A week in Vienna and no photos until today. Two years ago, Dasniya and I stayed in Mayerhofgasse; this time, we could see our old apartment from the rooftop garden of our new one. Yesterday seeing Ivo in the morning, then Hans at Café Prückel, and Guido for dinner. Today, after returning my bike to Arsenal, lunch with Hans, Giacomo, Dasniya, and Florian, at the café around the corner with the vomiting man fountain. Yesterday also was expressions ’14, where we made some strange shibari performance thing for 6 1/2 minutes. After lunch, finishing packing and off to the airport with Jared and Angela. In Berlin, unpacking, and dinner with Emile who is making AMG sounds while blasting through town: the shortest measurable duration in the universe is the time between us seeing each other and laughing. We also agreed next year shall be us at Nürburgring 24h in Mayhem t-shirts.

And so, one photo from Vienna: the view from the rooftop garden, all 360º (plus a bit of overlap) from the chimney cleaning platform above the terrace. North is slightly to the right of the circular blue table. I spent less time here than I wished.

Vienna Panorama from Graf-Starhemberg-Gasse
Vienna Panorama from Graf-Starhemberg-Gasse

Two Experiments at ImPulsTanz

For the last day of our Yoga & Shibari workshop in ImPulsTanz we are having an informal open last hour:

1. Informal Try out Shibari/Yoga workshop at Arsenal, Vienna
Friday Aug 15th, 19-20 uhr
Arsenal F

Japanese Bondage meets dance! The last hour of this workshop people are invited to watch us. How can restriction inspire movement or stillness? How adventures and inventive can we be with our bodies?

On Saturday, we will be taking part in expressions ’14

2. ‘Shibari Express Extra Hot’
Saturday Aug 16 4 pm
Arsenal 1

Shibari & Painting
Shibari & Painting

A Small Explanation

Between now and the last time I posted something non-reading-ish a whole month has passed. Then, I was in Heppenheim with Dasniya and Florian; now, Vienna and still with the two (though Florian caught a night train to Berlin for what we’ve been sweating on the past month.)

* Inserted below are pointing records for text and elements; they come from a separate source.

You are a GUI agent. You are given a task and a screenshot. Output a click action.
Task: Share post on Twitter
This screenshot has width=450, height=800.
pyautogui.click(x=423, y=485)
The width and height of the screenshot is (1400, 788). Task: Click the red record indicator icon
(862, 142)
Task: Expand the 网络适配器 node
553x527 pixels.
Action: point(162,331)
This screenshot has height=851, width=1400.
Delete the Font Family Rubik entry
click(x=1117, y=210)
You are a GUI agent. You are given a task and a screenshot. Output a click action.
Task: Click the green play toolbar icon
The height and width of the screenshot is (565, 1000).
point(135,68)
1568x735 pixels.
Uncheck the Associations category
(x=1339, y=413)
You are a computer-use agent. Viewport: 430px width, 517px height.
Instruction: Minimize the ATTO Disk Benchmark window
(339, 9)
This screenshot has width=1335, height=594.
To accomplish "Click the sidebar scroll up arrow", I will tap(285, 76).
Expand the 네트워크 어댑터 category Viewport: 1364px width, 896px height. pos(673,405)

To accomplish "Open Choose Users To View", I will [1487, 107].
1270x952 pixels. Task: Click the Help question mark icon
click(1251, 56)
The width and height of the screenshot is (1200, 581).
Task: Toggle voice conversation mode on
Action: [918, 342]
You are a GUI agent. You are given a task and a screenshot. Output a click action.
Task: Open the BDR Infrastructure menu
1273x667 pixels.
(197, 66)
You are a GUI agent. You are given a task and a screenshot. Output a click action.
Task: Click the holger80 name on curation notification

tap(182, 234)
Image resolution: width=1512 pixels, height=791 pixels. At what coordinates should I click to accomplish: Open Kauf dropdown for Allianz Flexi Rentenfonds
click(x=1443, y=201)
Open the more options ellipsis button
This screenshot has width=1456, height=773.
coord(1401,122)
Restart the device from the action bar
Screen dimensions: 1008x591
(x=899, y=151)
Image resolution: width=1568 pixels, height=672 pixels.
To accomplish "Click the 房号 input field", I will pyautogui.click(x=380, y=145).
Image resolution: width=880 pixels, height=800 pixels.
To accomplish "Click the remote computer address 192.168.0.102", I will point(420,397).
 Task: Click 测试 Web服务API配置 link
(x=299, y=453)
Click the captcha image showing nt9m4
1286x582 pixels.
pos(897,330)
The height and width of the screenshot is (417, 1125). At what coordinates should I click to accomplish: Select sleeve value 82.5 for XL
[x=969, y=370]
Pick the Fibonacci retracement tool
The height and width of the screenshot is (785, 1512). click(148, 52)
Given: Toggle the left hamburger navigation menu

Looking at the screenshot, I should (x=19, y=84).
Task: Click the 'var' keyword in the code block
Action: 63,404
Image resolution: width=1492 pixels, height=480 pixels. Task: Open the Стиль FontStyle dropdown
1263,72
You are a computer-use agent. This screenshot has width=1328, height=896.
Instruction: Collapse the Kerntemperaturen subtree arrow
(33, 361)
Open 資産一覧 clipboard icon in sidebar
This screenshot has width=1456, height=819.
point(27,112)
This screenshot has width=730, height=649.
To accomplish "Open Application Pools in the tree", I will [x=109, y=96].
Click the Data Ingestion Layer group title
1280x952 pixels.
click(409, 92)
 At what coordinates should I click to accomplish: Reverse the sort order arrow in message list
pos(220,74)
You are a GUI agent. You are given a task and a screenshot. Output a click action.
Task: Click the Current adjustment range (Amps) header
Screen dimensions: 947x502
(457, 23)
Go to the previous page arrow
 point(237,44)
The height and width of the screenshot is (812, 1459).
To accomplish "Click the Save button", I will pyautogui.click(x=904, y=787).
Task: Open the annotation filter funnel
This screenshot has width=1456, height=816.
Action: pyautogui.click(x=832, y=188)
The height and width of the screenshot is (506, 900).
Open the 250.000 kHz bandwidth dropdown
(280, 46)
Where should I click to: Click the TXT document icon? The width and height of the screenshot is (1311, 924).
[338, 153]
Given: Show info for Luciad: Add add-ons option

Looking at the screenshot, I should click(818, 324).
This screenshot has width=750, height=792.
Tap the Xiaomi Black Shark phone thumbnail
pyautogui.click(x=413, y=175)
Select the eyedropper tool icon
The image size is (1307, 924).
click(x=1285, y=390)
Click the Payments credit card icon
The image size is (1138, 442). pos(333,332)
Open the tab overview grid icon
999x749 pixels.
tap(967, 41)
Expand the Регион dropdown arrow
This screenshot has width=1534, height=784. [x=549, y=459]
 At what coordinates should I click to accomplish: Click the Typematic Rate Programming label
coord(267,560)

The day after we drove back from Heppenheim, I was back in Alte Kantine with Das Helmi for the second block of filming Adrian Jacobsen’s Reisebericht, now titled Der von einem Stern zum anderen Springt, almost two weeks of puppets, foam, cardboard, musical instruments, that got progressively weirder until it completely untethered itself from any faithful telling of the story. I managed two part-days off at the end of filming—I wanted to write a whole post about the Zeiss lenses I was using, but ah, not much time besides hauling camera and sleeping—before dropping into editing land, my first proper slab of time in front of a computer since early-June, and the intervening months reminded me how much my body prefers to be moving around.

So, two weeks; one of syncing audio, cutting the rubbish—bad takes, shaky camera, loss of focus, general meh—and dealing with 12 hours of footage from the second block plus at least familiarising myself with the first (most of which we’d redone, but a couple of scenes at least had usable stuff), and the second, finishing yesterday, of sorting out a rough cut. The first version of that ended up being 50 minutes, twice as long as required, giving Florian and me some gratuitous moments of slashing to solve that.

About now, he’s with the Dahlem museum showing the 15 seconds short of 30 minutes version which we’ve watched twice and have a lot of work to do to shave off a few more minutes, clean up the editing, add and remove things to make the story more coherent and flow better, clean the sound, correct the colour, miscellaneous other things, all in another two weeks starting Monday.

In the meantime, on Sunday we three jumped on a plane at Tegel Airport and arrived a short time later in Vienna for a week at ImPulsTanz teaching Yoga & Shibari. The sultry weather turned stormy and not-summery the next evening. The workshop is sold out, twenty people, once again in the farthest studio from the front in Arsenal. Hans is here to perform, Ivo also is here. I’m not taking any workshops for the first time just to have some leisure to see some of Vienna and the festival in a way that isn’t rushing from one place to another.

That then is the past month as I remember it. A couple of very good books in there also.